Assembly and emerging applications
While multiple options exist for mapping and alignment, software that handles de novo assembly is scarce. "De novo assembly is a much harder informatics problem," Marth says. Velvet, developed by Ewan Birney's group at the European Bioinformatics Institute, is one of the most commonly used assembly programs. Among others are the Broad's Allpaths and Pavel Pevzner's Euler-USR. "I think there are a lot of people working on assembly, but I'm not seeing the same flurry of four or five or six different programs out there," says Craig at TGen. "Whenever I ask people, 'What are you using?' the answer always seems to be Velvet. And that's what we're using."
Marth says that it's still unclear what the capabilities are for current assemblers and whether it's practical to use them for large genomes. "I'm optimistic that maybe in the next six months we'll be seeing some large genomes de novo assembled with maybe a combination of longer and shorter reads," he says.
The ability to handle mate pairs from paired-end sequencing runs is also an area that many users say needs work, especially because it can go a long way toward improving upon de novo assembly. While all four second-gen vendors — Roche, Life Technologies, Illumina, and Helicos — now support paired-end sequencing protocols, there are only a handful of applications that can assemble paired reads. Up next for SHRiMP are improvements in aligning mate pairs, Brudno says: "We're improving mate-pair support."
Software has to catch up with emerging sequencing applications, too. As it stands, Marth sees many users adapting existing mapping algorithms to accommodate newer applications such as transcriptome analysis and bisulfite sequencing. For each, one needs an aligner that is flexible enough to, say, align across intron-exon boundaries or deal with artificially mutated DNA, Marth says.
"A lot of people are looking at chromosomal abnormalities, and there aren't really good solutions yet," Craig says. "How do you find a balanced translocation with short reads and paired ends?"

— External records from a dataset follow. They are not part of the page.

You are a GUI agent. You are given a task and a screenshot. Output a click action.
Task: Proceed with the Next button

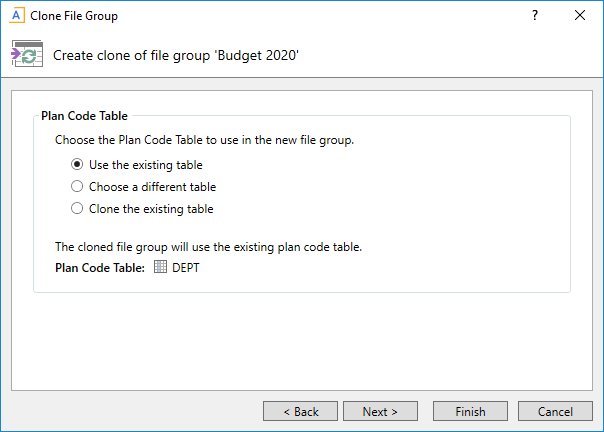[x=380, y=411]
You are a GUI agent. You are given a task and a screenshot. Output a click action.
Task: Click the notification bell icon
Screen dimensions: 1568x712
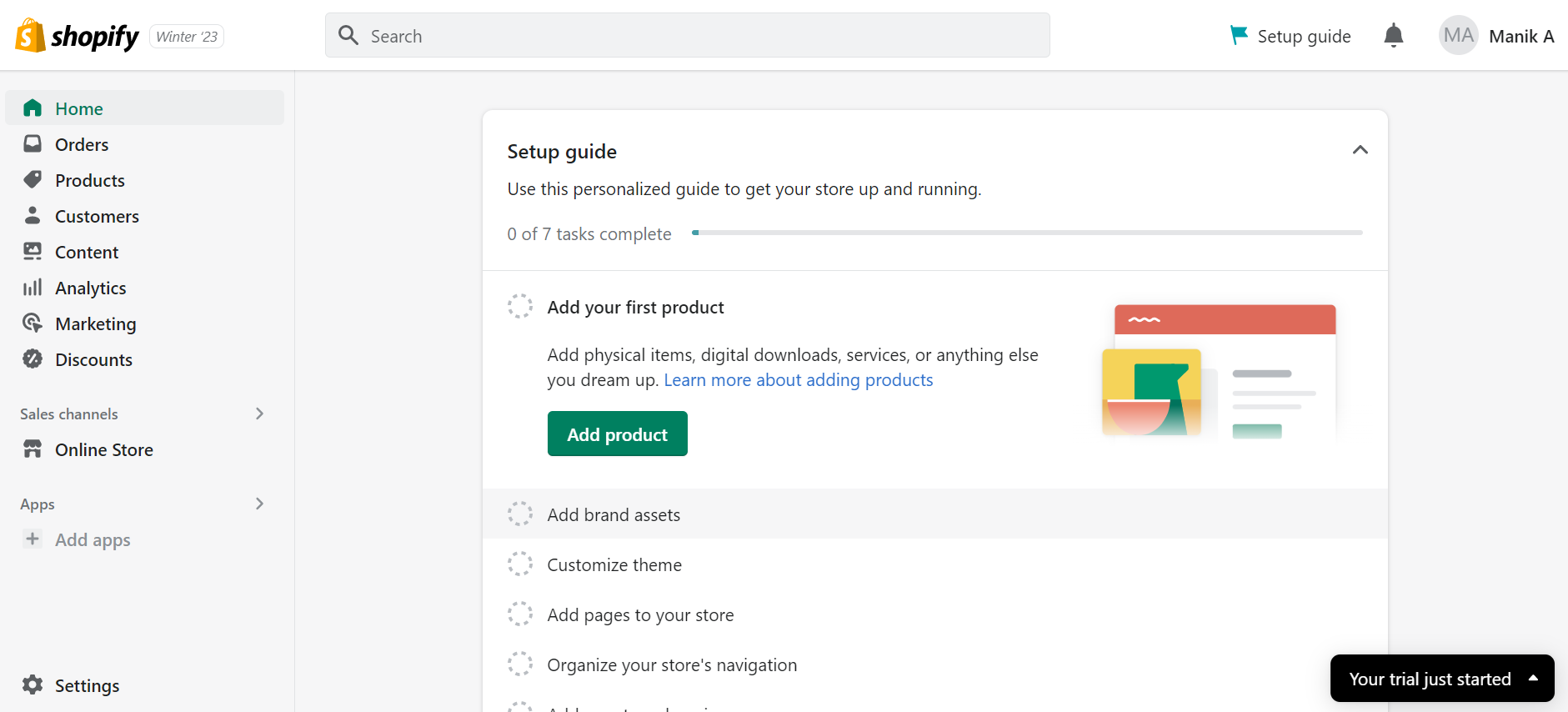click(1393, 36)
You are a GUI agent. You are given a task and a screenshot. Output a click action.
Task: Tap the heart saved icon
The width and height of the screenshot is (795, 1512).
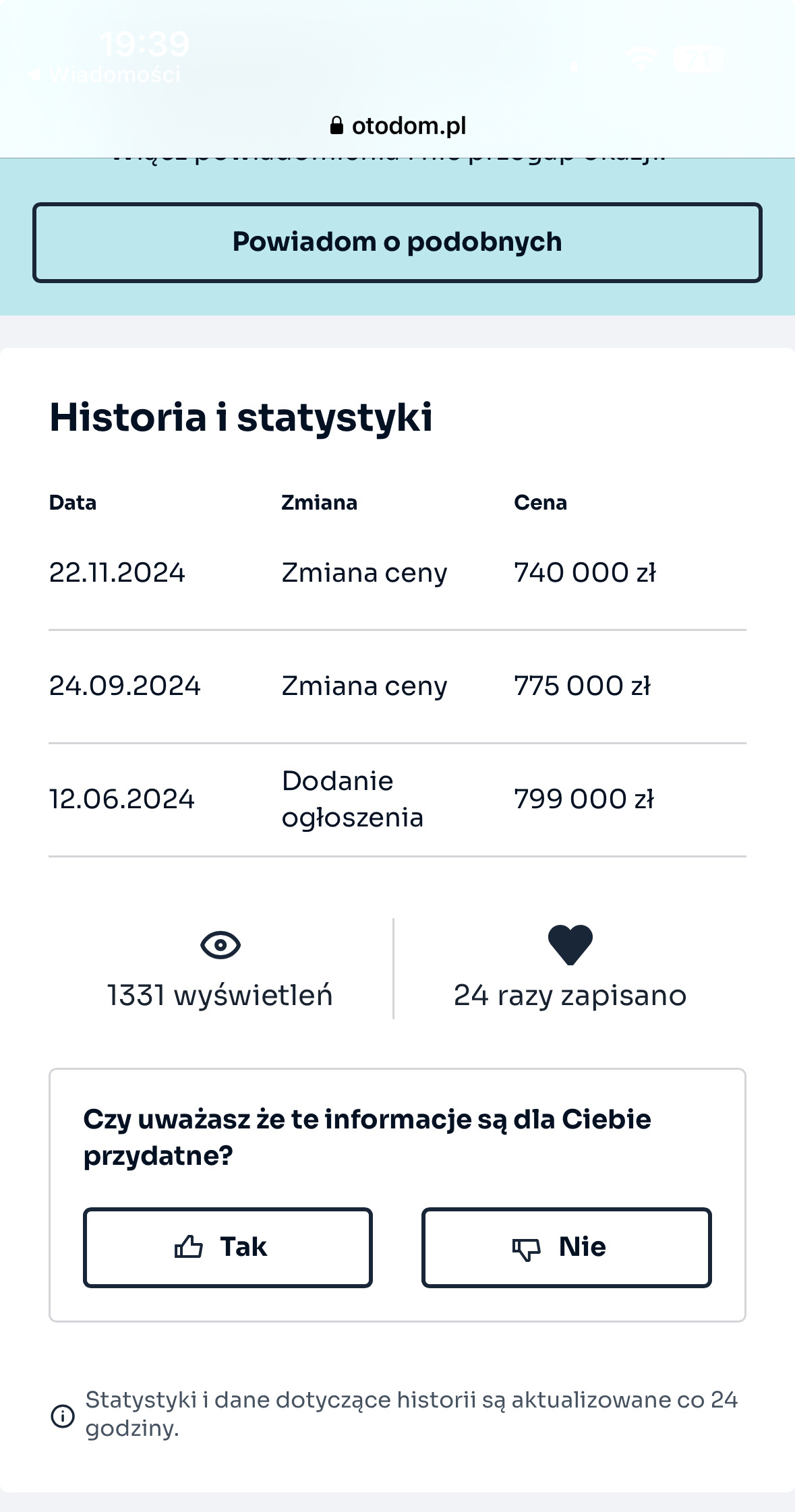click(x=570, y=944)
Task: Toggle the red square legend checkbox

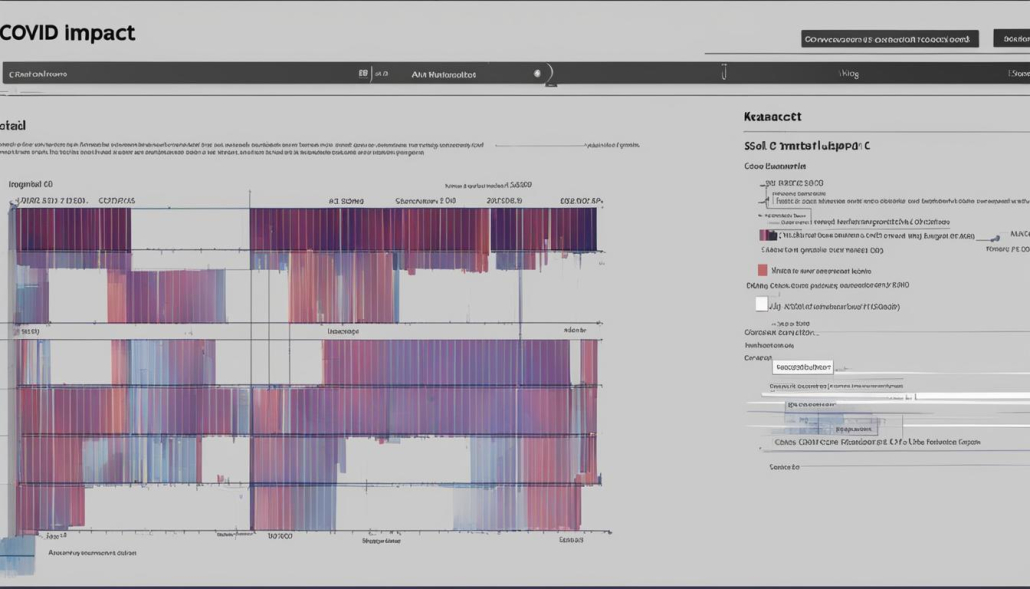Action: click(762, 270)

Marth thinks that callers for SNPs and structural variation are "in flux," but that there will be good software tools available to do these in the next six months. Life Technologies expects to release tools for finding inversions and translocations and for performing whole transcriptome analysis next year, and also plans to start working on methylation analysis.
Heng Li hopes to simply make it easier for users who, at the end of the day, are the ones facing tough choices without all that much to go on. His new alignment program, BWA, will be "much more efficient than Maq," he says. He's also working on a generic alignment format called SAM, which is the collaborative result of the 1,000 Genomes Project and "will become the only format when the alignment is released," he says.